STUDY DESIGN AND VALIDITY: This was a nonblinded randomized clinical trial. Of 6350 patients screened between the ages of 2 days and 2 months, 588 met eligibility criteria, and 429 ultimately participated. The subjects were examined monthly to assess for the presence of OME from age 2 months until 3 years. Children with significant effusions (defined either as bilateral effusions persisting 90 or more days or unilateral effusions persisting for more than 135 days) were randomized to an early intervention group (n=216) or a delayed treatment group (n=213). Children in the early treatment group received tympanostomy tubes as soon as possible. Children in the delayed treatment group had tubes placed either 6 months (for persistent bilateral OME) or 9 months (for persistent unilateral OME) after the initial diagnosis. Ninety-four percent of the subjects (402 of 429) successfully completed developmental testing at the age of 3 years. One of the particular strengths of this study is its methodologic attention to detail. The study groups are well defined and well described, and relevant outcomes are reported. Questions that were not adequately addressed, however, include: (1) Is 3 years an adequate length for follow-up in terms of reliable developmental outcomes?1 and (2) Could tympanostomy tube placement be delayed even longer than 9 months (or perhaps avoided completely)?

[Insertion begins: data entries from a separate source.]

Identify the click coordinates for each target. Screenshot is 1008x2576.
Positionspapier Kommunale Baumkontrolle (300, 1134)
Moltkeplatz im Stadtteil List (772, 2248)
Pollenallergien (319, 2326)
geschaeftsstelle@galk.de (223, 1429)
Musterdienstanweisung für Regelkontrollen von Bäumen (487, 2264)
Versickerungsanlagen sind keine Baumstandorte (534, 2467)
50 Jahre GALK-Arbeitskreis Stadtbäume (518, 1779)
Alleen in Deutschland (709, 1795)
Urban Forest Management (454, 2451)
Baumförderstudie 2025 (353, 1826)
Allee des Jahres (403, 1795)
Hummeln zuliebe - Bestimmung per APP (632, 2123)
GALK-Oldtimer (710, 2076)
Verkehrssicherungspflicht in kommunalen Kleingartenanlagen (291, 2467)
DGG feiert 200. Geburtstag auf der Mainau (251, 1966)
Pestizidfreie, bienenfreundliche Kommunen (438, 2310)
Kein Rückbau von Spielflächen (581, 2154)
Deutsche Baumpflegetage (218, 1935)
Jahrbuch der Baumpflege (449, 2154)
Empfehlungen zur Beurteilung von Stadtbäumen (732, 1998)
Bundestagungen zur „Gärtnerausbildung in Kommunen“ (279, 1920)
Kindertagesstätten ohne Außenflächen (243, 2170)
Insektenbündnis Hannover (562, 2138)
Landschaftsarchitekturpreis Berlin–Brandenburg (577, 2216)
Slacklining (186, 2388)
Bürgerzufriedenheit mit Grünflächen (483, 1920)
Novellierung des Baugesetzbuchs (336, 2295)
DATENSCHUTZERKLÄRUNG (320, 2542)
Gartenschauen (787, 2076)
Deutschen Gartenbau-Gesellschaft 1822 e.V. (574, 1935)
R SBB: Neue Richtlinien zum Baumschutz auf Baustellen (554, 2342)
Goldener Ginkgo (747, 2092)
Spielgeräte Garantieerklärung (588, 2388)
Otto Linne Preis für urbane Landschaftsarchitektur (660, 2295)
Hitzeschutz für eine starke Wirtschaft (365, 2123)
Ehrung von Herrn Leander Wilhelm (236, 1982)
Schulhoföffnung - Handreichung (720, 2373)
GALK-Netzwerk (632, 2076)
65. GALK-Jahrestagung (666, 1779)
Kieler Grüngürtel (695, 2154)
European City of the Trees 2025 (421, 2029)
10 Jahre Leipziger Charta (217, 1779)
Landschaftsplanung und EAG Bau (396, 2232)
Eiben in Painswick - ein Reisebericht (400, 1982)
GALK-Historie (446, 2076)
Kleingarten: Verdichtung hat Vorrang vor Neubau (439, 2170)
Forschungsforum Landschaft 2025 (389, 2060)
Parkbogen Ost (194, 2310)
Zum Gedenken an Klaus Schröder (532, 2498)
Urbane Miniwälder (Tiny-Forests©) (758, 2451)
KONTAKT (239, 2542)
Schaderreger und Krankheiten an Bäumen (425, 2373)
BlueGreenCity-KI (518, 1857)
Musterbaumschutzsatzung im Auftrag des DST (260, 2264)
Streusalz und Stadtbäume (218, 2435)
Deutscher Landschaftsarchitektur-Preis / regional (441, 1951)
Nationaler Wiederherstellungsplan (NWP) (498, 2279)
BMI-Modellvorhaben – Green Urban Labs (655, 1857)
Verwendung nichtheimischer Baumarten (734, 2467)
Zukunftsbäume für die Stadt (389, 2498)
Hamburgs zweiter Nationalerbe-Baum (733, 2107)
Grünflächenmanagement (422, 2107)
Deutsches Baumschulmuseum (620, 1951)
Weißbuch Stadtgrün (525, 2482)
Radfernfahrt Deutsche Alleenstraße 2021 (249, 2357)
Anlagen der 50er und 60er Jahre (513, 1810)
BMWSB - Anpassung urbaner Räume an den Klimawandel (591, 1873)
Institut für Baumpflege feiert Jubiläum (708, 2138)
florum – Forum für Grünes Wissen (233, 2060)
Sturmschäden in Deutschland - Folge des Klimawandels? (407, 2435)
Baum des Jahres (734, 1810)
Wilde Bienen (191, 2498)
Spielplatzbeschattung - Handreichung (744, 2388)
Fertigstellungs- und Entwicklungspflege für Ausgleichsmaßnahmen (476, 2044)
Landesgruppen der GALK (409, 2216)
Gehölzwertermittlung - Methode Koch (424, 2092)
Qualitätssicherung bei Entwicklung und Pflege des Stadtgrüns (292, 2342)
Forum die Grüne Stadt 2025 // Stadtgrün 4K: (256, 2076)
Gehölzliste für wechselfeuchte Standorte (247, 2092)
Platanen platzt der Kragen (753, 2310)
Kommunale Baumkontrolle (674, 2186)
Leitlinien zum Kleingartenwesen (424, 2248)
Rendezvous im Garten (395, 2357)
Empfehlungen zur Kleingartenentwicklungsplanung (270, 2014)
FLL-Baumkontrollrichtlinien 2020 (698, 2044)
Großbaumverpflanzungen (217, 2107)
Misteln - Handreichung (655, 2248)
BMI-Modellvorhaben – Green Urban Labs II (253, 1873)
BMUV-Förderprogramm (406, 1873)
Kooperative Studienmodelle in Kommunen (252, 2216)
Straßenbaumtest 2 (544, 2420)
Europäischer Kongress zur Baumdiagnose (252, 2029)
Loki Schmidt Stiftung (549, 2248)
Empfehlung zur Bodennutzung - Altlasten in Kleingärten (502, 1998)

OUTCOMES MEASURED: Three sets of primary developmental outcomes were measured up to 3 years after randomization: formal norm-referenced tests to assess cognition and receptive language skills, conversational sampling to assess expressive language skills, and parental questionnaires to assess parental distress and child behavior.
RESULTS: By age 3 years, 82% of the early intervention group (n=169) and 34% of the delayed treatment group (n=66) had undergone tympanostomy tube placement. There were no significant differences between groups for receptive or expressive language skills, cognition, parental distress, or child behaviors.
This study provides compelling evidence that placement of tympanostomy tubes at the time of diagnosis in otherwise healthy children with persistent OME is no more effective than withholding treatment for up to 9 months. In this setting, early surgical intervention has no effect on cognitive development, language acquisition and development, or behavior.